Jeremy Corbyn got in on the act, of course, needing to tell the President, face to face, that things in China were still, simply not good enough. Rather strange for someone of Corbyn’s age and political lineage to follow that path, however, since it was his generation on the late 60s and 70s who were waving little red books and wearing Mao suits. They watched Felix Greene’s rosy hued documentaries describing a workers paradise and wanted the same thing here and now in Britain (conveniently ignoring the mass murders, the labour camps and engineered famines and the sheer bloody incompetence of the communist regime.)

So what changed to turn China into a pariah state for the left?

Capitalism…

The party retained its political grip on government – but the economy was privatised. Wages rose, standards of living improved by leaps and bounds and China became…prosperous and therefore, in the eyes of the left, a bit dirty….

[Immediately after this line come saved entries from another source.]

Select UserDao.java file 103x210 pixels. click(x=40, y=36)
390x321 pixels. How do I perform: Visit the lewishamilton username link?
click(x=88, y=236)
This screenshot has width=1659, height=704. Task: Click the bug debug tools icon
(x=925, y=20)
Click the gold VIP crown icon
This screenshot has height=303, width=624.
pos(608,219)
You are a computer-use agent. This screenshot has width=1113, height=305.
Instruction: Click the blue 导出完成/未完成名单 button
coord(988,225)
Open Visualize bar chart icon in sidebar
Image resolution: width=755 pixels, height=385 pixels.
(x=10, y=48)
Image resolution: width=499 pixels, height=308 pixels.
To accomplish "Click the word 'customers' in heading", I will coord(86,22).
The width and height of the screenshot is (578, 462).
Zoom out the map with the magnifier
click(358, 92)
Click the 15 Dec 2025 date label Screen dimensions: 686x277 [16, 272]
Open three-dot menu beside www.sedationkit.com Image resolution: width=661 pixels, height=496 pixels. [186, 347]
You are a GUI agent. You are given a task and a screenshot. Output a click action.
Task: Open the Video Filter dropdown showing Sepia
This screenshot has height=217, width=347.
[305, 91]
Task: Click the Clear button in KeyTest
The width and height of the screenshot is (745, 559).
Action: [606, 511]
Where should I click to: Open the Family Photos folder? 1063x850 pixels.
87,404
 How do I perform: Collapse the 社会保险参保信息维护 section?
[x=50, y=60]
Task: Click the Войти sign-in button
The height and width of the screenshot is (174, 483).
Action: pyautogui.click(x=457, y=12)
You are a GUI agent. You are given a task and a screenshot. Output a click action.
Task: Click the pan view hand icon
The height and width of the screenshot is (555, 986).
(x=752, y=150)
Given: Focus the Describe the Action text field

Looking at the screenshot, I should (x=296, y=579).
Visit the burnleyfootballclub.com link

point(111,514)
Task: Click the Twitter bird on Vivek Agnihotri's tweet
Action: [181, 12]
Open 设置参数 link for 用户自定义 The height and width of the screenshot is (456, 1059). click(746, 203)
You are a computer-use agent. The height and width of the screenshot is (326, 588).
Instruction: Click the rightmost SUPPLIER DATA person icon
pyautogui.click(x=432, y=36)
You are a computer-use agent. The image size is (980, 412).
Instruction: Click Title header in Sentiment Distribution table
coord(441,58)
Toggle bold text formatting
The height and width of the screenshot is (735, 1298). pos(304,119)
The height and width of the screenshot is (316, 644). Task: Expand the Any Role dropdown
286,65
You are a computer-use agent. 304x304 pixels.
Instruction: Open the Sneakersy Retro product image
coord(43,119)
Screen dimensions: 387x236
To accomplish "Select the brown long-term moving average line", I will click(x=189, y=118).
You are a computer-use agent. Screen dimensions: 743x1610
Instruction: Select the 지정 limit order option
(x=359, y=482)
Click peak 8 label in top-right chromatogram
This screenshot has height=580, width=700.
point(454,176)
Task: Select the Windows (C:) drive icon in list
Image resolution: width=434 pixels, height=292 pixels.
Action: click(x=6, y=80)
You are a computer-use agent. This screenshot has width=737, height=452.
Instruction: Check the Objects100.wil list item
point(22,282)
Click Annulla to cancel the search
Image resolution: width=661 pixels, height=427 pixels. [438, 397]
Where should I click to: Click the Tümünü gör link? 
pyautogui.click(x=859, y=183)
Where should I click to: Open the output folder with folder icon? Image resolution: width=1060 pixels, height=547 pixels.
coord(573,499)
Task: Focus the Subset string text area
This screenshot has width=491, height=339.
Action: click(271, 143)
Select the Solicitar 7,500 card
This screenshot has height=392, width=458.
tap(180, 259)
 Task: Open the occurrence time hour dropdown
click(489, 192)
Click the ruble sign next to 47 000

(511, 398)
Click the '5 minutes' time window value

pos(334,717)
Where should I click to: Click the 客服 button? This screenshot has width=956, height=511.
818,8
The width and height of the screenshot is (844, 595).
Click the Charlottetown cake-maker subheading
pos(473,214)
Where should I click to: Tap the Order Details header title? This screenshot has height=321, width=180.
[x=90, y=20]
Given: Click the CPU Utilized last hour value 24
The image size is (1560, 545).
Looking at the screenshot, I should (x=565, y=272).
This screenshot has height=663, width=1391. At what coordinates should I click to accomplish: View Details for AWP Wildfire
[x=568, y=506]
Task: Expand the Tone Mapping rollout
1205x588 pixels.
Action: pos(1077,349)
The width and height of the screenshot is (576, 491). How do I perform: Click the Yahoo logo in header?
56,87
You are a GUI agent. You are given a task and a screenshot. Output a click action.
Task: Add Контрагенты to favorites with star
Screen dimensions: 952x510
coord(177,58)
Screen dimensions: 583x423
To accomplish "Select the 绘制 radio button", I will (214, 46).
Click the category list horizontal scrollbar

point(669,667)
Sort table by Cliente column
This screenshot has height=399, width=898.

Hence the need for a few lectures to President Xi Jinping which seemed to me a tad tiresome. I was beginning to believe that I was the only one who thought that all this China bashing was just the standard moralising cant beloved of those who get a buzz from gesture politics. How dare the Chinese transform themselves from economic basket case to business super power in just one generation without the aid of Bob Geldof and a whole regiment of concerned bleeding heart NGOs.

But then I read this

 “But the problem with using a ‘distasteful foreign regime’, and endlessly citing China’s ‘appalling human-rights record’, in order to demonstrate and claw back some ersatz moral superiority, some specious sense of national, global purpose, is that it necessarily entails demonising China. It rests on the creation of an evil-doing other, a China that needs to be corrected by its moral betters. Today’s China-bashers pay lip service to the development that has dragged nearly half-a-billion Chinese out of poverty, that has transformed billions of lives, that has laid the foundations for an increasingly prosperous future. But it’s just that – lip service. Their main concern is to use China to boost Britain’s long-flagging sense of purpose, to affirm some vague moral role that Britain supposedly plays on the world stage.”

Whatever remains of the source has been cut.